Why America’s limited conflicts become ‘forever wars’

Donald Stoker on the dangers of consolidated executive power in war-making

On December 8, 1941, one day after the attack on Pearl Harbor, the United States Congress declared war on Japan, directing President Franklin Roosevelt to bring the war to a successful conclusion. Four years later, President Harry Truman accepted Japan’s unconditional surrender, and the war was over.

From Korea to Vietnam to Iraq and the “forever wars” of today, America’s conflicts after World War II followed a very different, more complicated path. Congress has not declared war since 1942, but presidents have been allowed to bring the nation into “limited wars” with little to no input from lawmakers.

The objectives of these limited wars have been generally murkier, and defining victory has been more elusive. While there’s no doubt the United States won its war against Japan, there’s little consensus on if it is winning in Afghanistan, or even what winning there means.

To Donald Stoker, who was a professor of strategy and policy at the U.S. Naval War College for 18 years, the confusion and public anger that’s come to characterize America’s wars of late is the natural byproduct of a lack of clear objectives from those who wage them in the first place.

In Washington, Stoker says “weird terms and weird buzz words” are pervasive, while basic, core questions like “what do we really want” and “how are we going to preserve the peace once we get it” are overlooked.

Ahead of the release of his new book, “Why America Loses Wars: Limited War and US Strategy from the Korean War to the Present,” The Defense Post spoke to Stoker about what has gone wrong in U.S. foreign policy making and what needs to change to improve outcomes of American engagements in the future.

Donald Stoker
Donald Stoker is was Professor of Strategy and Policy for the US Naval War College’s program at the Naval Postgraduate School in Monterey, California for 18 years and is currently a Senior Fellow at the Atlas Organization, a consultancy in Washington, D.C.

TDP: In your forthcoming book, you argue that the common rationale driving U.S. policy makers to wage “limited wars” like those in Korea, Vietnam, and Iraq is flawed and leads to failure. Is it your contention that these kinds of limited wars are inherently unwinnable? Or do you believe that they can be won with improved strategies? 

DS: I don’t think they’re inherently unwinnable. But the real problem is that they really don’t understand what we’re getting ourselves into sometimes. If you don’t understand your political objective or political aim, if you don’t understand what win means, what victory is supposed to look like, it’s really hard to get there because you don’t even have a vision of it. And that’s sometimes the case.

________________

* [Request]
Copy the article on limited wars word for word between "From Korea to" and "input from lawmakers.", inclusive. The entries after the article aren't needed.

* [Extracted entries]
________________

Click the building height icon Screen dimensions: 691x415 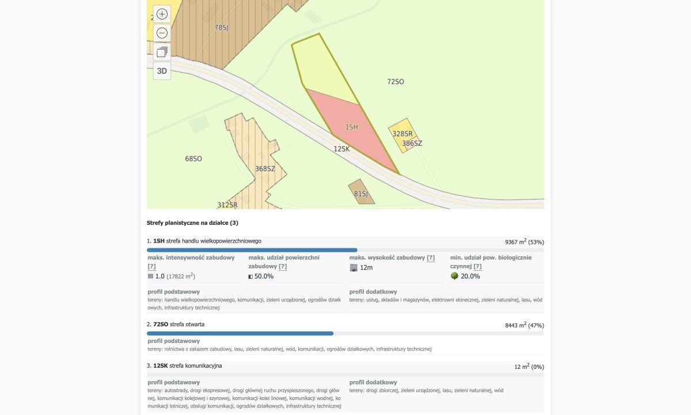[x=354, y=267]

________________

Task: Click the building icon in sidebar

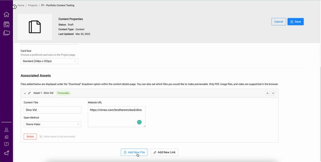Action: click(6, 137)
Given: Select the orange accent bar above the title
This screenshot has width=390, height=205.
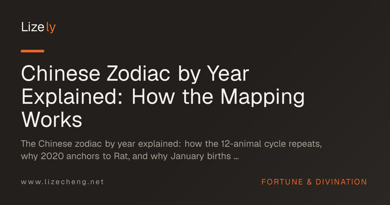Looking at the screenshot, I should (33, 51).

________________

* [Complete output]
From Korea to Vietnam to Iraq and the “forever wars” of today, America’s conflicts after World War II followed a very different, more complicated path. Congress has not declared war since 1942, but presidents have been allowed to bring the nation into “limited wars” with little to no input from lawmakers.